→ **TASK REQUIREMENTS**:
In the passage on Iran, which town was Obama visiting during his presidential campaign when he made his most stalwart comments about a nuclear Iran?

══ GIVEN TEXT ══

Several Arab leaders have suggested that America’s standing in the Middle East depends on its willingness to confront Iran. They argue self-interestedly that an aerial attack on a handful of Iranian facilities would not be as complicated or as messy as, say, invading Iraq. “This is not a discussion about the invasion of Iran,” one Arab foreign minister told me. “We are hoping for the pinpoint striking of several dangerous facilities. America could do this very easily.”
The Israeli national-security adviser, Uzi Arad, once told me that the prime minister will sometimes, in the course of briefing foreign visitors on the importance of taking action against Iran’s nuclear program, say jokingly: “Let me tell you a secret. The American military is bigger than Israel’s.”
Barack Obama has said any number of times that he would find a nuclear Iran “unacceptable.” His most stalwart comments on the subject have been discounted by some Israeli officials because they were made during his campaign for the presidency, while visiting Sderot, the town in southern Israel that had been the frequent target of rocket attacks by Hamas. “The world must prevent Iran from obtaining a nuclear weapon,” he said. “I will take no options off the table in dealing with this potential Iranian threat. And understand part of my reasoning here. A nuclear Iran would be a game-changing situation, not just in the Middle East, but around the world. Whatever remains of our nuclear nonproliferation framework, I think, would begin to disintegrate. You would have countries in the Middle East who would see the potential need to also obtain nuclear weapons.”
But the Israelis are doubtful that a man who positioned himself as the antithesis of George W. Bush, author of invasions of both Afghanistan and Iraq, would launch a preemptive attack on a Muslim nation.
“We all watched his speech in Cairo,” a senior Israeli official told me, referring to the June 2009 speech in which Obama attempted to reset relations with Muslims by stressing American cooperativeness and respect for Islam. “We don’t believe that he is the sort of person who would launch a daring strike on Iran. We are afraid he would see a policy of containing a nuclear Iran rather than attacking it.”

═══
══ GIVEN ENTRIES ══

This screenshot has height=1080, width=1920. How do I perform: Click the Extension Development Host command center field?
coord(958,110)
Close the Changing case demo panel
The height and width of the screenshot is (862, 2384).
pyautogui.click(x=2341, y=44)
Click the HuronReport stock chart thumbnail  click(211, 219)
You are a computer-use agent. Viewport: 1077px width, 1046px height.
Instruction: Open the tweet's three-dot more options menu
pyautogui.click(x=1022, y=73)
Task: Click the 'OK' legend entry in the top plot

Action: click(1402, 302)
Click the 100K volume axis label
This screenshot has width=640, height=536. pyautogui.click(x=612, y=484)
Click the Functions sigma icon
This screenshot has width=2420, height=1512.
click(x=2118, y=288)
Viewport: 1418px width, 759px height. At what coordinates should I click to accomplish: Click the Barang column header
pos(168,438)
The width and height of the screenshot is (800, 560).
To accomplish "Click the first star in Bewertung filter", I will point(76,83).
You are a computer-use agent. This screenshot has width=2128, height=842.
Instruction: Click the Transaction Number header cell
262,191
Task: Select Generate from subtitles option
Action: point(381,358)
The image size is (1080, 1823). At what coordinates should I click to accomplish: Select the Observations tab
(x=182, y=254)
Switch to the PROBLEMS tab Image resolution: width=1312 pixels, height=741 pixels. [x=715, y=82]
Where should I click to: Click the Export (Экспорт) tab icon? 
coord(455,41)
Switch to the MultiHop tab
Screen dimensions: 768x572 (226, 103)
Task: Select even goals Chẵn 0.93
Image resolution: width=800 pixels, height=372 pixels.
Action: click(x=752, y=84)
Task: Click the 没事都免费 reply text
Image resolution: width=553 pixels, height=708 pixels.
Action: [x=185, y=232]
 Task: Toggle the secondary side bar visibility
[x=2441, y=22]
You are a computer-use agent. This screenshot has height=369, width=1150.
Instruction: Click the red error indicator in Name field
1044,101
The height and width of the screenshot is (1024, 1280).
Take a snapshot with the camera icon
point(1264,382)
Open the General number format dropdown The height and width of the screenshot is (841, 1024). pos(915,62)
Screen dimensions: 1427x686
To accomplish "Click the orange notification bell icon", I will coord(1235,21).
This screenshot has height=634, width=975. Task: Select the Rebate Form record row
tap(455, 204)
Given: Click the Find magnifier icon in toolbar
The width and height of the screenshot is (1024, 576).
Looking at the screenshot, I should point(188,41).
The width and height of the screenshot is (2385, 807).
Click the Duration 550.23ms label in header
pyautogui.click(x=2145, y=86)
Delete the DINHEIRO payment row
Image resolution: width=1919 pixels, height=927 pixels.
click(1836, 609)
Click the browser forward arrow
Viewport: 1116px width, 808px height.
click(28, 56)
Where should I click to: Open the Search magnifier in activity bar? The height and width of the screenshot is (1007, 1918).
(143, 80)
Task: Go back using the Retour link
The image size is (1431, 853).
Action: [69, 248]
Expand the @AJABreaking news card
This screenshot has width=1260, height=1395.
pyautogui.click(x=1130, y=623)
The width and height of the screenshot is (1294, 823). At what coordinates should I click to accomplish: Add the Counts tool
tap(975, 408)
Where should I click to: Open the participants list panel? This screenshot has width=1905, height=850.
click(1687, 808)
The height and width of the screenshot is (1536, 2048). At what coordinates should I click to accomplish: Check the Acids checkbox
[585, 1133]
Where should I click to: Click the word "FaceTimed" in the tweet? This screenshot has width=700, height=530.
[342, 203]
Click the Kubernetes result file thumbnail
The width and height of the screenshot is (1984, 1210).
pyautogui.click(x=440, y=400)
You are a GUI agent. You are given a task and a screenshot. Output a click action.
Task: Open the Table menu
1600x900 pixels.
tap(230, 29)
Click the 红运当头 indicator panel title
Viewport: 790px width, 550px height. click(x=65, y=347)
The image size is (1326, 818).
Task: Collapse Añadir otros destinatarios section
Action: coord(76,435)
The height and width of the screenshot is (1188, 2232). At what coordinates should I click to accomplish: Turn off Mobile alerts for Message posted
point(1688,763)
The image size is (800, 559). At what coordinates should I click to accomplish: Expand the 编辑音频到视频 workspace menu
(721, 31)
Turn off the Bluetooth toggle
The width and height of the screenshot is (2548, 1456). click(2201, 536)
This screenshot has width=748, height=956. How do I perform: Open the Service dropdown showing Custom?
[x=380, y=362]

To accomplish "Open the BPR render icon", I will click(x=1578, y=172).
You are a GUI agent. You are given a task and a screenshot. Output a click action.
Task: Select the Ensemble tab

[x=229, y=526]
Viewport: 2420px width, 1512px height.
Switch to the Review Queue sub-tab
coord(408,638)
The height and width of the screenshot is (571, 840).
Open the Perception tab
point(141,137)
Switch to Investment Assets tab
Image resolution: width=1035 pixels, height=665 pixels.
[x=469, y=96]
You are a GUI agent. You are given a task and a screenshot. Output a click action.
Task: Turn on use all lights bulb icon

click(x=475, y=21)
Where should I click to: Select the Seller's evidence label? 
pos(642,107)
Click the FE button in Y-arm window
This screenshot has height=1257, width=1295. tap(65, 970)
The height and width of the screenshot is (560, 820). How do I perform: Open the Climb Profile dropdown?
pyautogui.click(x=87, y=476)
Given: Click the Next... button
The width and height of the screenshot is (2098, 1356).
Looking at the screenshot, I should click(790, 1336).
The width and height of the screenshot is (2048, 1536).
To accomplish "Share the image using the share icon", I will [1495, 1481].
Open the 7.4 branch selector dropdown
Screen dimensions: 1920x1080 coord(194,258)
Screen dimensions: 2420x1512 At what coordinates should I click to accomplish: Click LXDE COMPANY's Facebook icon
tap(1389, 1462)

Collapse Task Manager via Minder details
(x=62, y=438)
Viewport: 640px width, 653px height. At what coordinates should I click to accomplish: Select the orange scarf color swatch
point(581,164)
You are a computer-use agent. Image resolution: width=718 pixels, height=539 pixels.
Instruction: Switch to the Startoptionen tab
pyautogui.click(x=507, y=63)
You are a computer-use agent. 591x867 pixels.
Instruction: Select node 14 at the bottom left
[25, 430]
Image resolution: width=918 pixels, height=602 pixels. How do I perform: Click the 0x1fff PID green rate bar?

═══

→ **SOLVED PROBLEM**:
Sderot, a town in southern Israel that had been the frequent target of rocket attacks by Hamas.